In addition to the self-report measures, in-person participants completed the Autism Diagnostic Observation Schedule (ADOS-2; module 4)28, considered the 'gold standard' clinical assessment measure for ASD.

Description

Overall Focus: The caption describes part of Figure 1, specifically component '(d)', which focuses on the relationship between two different measures of autistic traits within the in-person Autism Spectrum Disorder (ASD) group. The number of participants in this group is stated as n = 56.
Clinician-Rated Measure: The caption specifies that clinician-rated autistic traits were measured using the Autism Diagnostic Observation Schedule (ADOS).
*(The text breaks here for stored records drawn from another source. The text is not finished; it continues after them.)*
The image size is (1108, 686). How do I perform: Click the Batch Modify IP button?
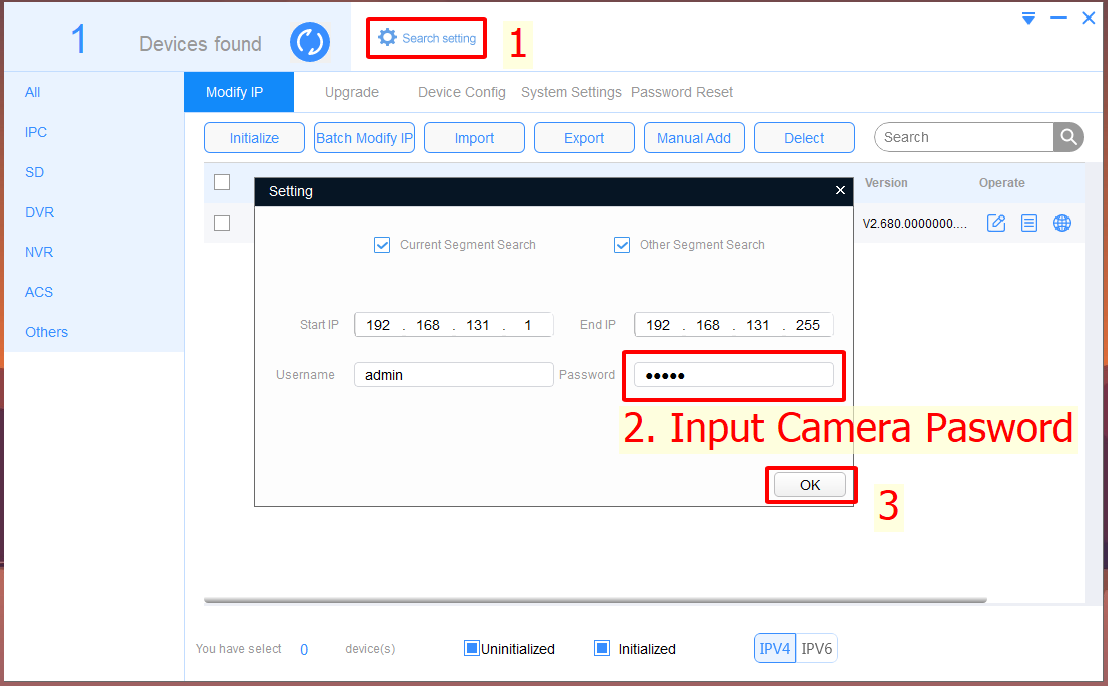364,138
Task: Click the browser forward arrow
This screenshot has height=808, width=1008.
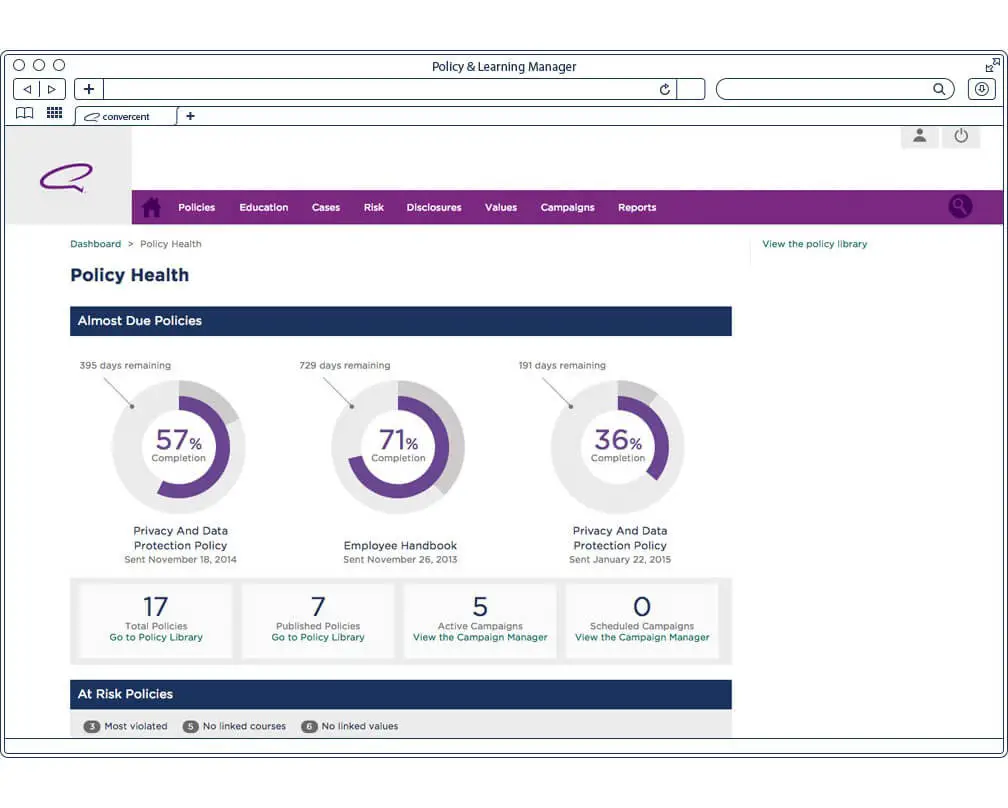Action: click(52, 89)
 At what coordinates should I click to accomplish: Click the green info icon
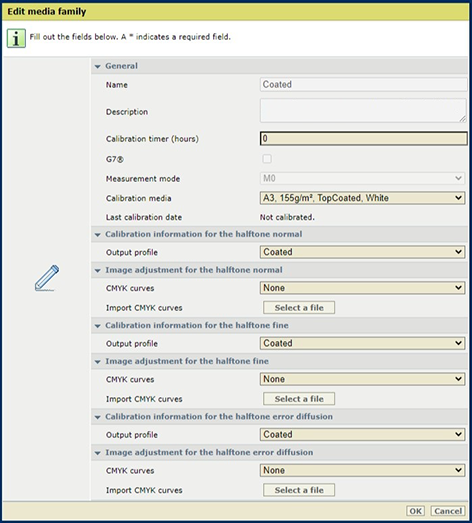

The ADOS is a semi-structured, standardized assessment used to diagnose autism, administered by trained clinicians.
Self-Report Measure: The caption also specifies that self-reported autistic traits were measured using the Broad Autism Phenotype Questionnaire (BAPQ). The BAPQ is a self-report questionnaire that assesses autistic-like traits in individuals.
Statistical Analysis: The statistical analysis used to assess the relationship between the ADOS and BAPQ scores is described as a 'two-sided general linear model'. A general linear model is a statistical technique used to model the relationship between a dependent variable (in this case, ADOS score) and one or more independent variables (in this case, BAPQ score). The 'two-sided' aspect indicates that the researchers were testing for both positive and negative relationships.
Statistical Results: The results of the general linear model are presented as follows: b = 0.025, s.e.m. = 0.02, t(51) = 1.16, P = 0.251, 95% CI [-0.018, 0.067], Npartial² = 0.01. Here, 'b = 0.025' refers to the unstandardized regression coefficient, representing the change in ADOS score for each one-unit increase in BAPQ score. 's.e.m. = 0.02' is the standard error of the mean, a measure of the precision of the estimated regression coefficient. 't(51) = 1.16' refers to the t-statistic, used to test the null hypothesis that the regression coefficient is zero, with 51 degrees of freedom. 'P = 0.251' is the p-value, indicating the probability of observing the data (or more extreme data) if there is truly no relationship between the ADOS and BAPQ scores. '95% CI [-0.018, 0.067]' is the 95% confidence interval for the regression coefficient. 'Npartial² = 0.01' is partial eta-squared, a measure of effect size, indicating the proportion of variance in ADOS scores that is explained by BAPQ scores, controlling for other variables.

Scientific Validity

Appropriate Statistical Model: The use of a general linear model is appropriate for assessing the relationship between two continuous variables (ADOS and BAPQ scores).
Sufficient Statistical Information: The reported statistics (b, s.e.m., t, P, CI, Npartial²) provide sufficient information to evaluate the strength and direction of the relationship between the ADOS and BAPQ scores.
Support for Conclusion: The non-significant p-value (P = 0.251) supports the conclusion that there is no statistically significant relationship between clinician-rated and self-reported autistic traits in this sample. The small effect size (Npartial² = 0.01) further supports this conclusion.
Missing Participants: It is important to note that the degrees of freedom are 51. The total number of participants is 56, so the analysis likely excluded five participants for some reason. It would be helpful to know why those five participants were excluded.

Communication

Clear Statement of Key Finding: The caption clearly states the key finding: there was no significant relationship between clinician-rated (ADOS) and self-reported (BAPQ) autistic traits within the in-person ASD group. The inclusion of the mean ADOS score provides context for the overall level of autistic traits in this sample.
Comprehensive Statistical Detail: The caption provides a comprehensive overview of the statistical analysis, including the model used (general linear model) and relevant statistics (b, s.e.m., t, P, CI, Npartial²). However, the sheer volume of statistical information might be overwhelming for some readers.
Assumed Familiarity with Abbreviations: The use of abbreviations (ADOS, BAPQ, s.e.m., CI) is consistent and aids in conciseness, but assumes familiarity with these abbreviations. Briefly defining these abbreviations upon first use in the figure caption could improve accessibility.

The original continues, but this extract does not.